Ever had someone tell you to just cheer up? Did it drive you crazy? Well, turns out that someone telling you to “be happy” isn’t just annoying – it’s also wildly unhelpful.
If you think about it, ‘Happy’ is a pretty useless word – if you tell someone to be happy, it doesn’t actually tell them what to do.
In fact being happy is a little bit like falling asleep: it’s not something you can actively do – in the way you can get stronger by lifting more weights. It just kind of has to happen.
Well-being can be broken into five elements: positive emotion, engagement, relationships, meaning, and accomplishment (PERMA). Improve those and you might find yourself closer to that vague idea of “happiness”.
Why does it seem like we are wired for pessimism?
The species that was going through the Ice Ages had been bred, and selected, through pessimism. The mentality that said, “It’s a beautiful day today, I bet it’ll be beautiful tomorrow” got crushed by the ice. What got selected for in the Ice Ages, was bad weather animals, who were always thinking about the bad stuff that could occur. So what comes naturally to people is pessimism.
The problem about pessimism is that, to the extent that it’s gonna be a nice day tomorrow, and you’re thinking all the time, “What a disaster it’s gonna be,” you can’t enjoy it. What needs teaching, because it doesn’t come naturally, is optimism.
When you look at pessimistic people, probably their single most telling hallmark is they think that bad events are permanent and that they’re unchangeable. So what learned optimism is all about is recognising that you’re saying that to yourself, and then realistically arguing against it.
It seems like people today are really struggling with optimism.
It’s very easy to get mired down in the world’s more mundane, bad events. Someone being President who you don’t like, and so on. But things are actually getting better, and there’s a long-term cause for hope. We need to realise that human progress is what we’re riding on, and it projects into a good future.

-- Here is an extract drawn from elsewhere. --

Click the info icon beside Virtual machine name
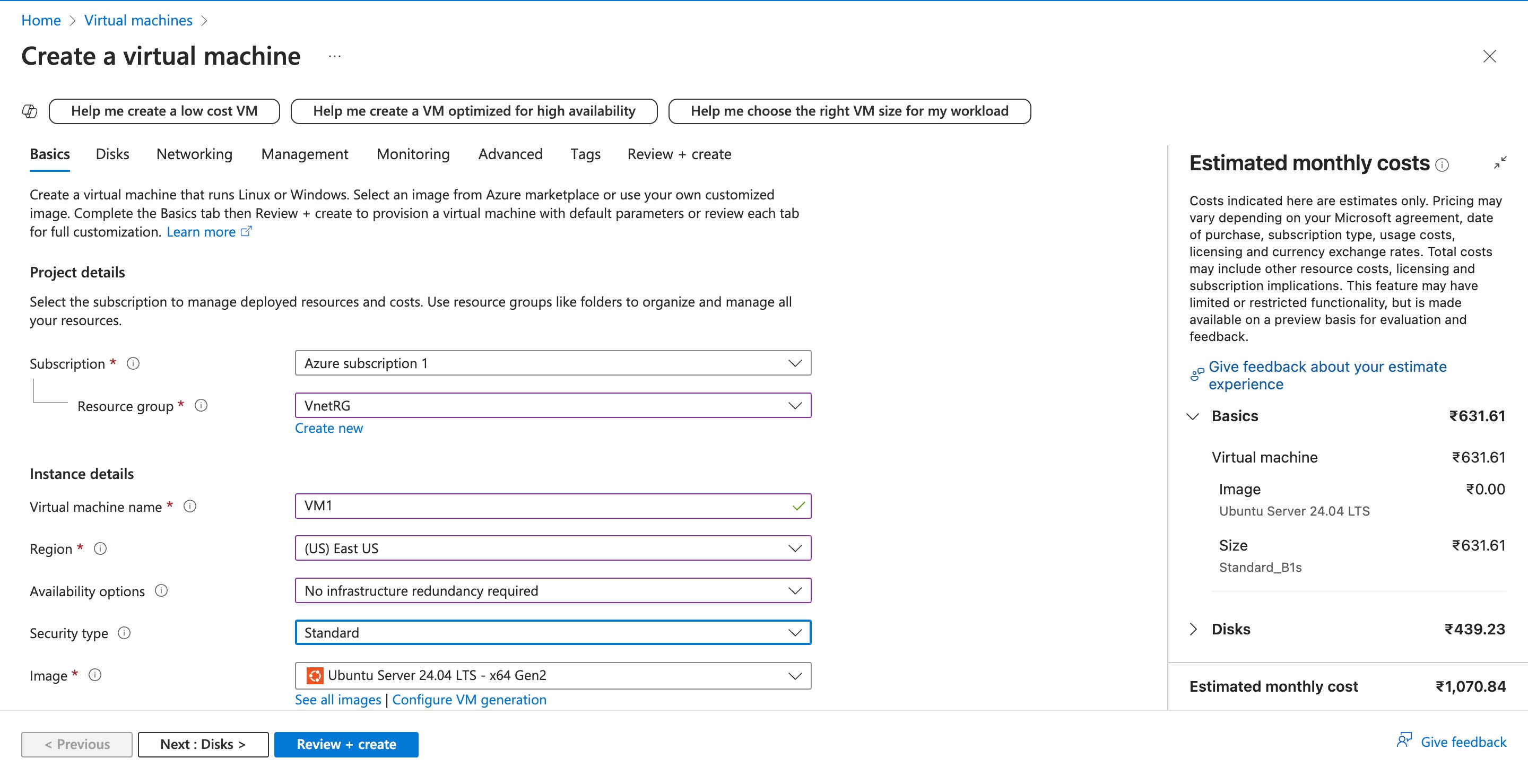1528x784 pixels. 190,507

There’s a big optimism gap between how people feel about their own lives – which is about 6.5 out of 10, on average – and how they feel about the world, which is much more like 4 out of 10. The antidote is to realise that 100 to 150 years ago, the average lifespan was in the 40’s; now it’s in the low 80’s. Malnourishment, access to clean water, real income, literacy – that’s the stuff that really tells you about human progress…
So cheer up and put a smile on that face – it’s actually going to be a good day!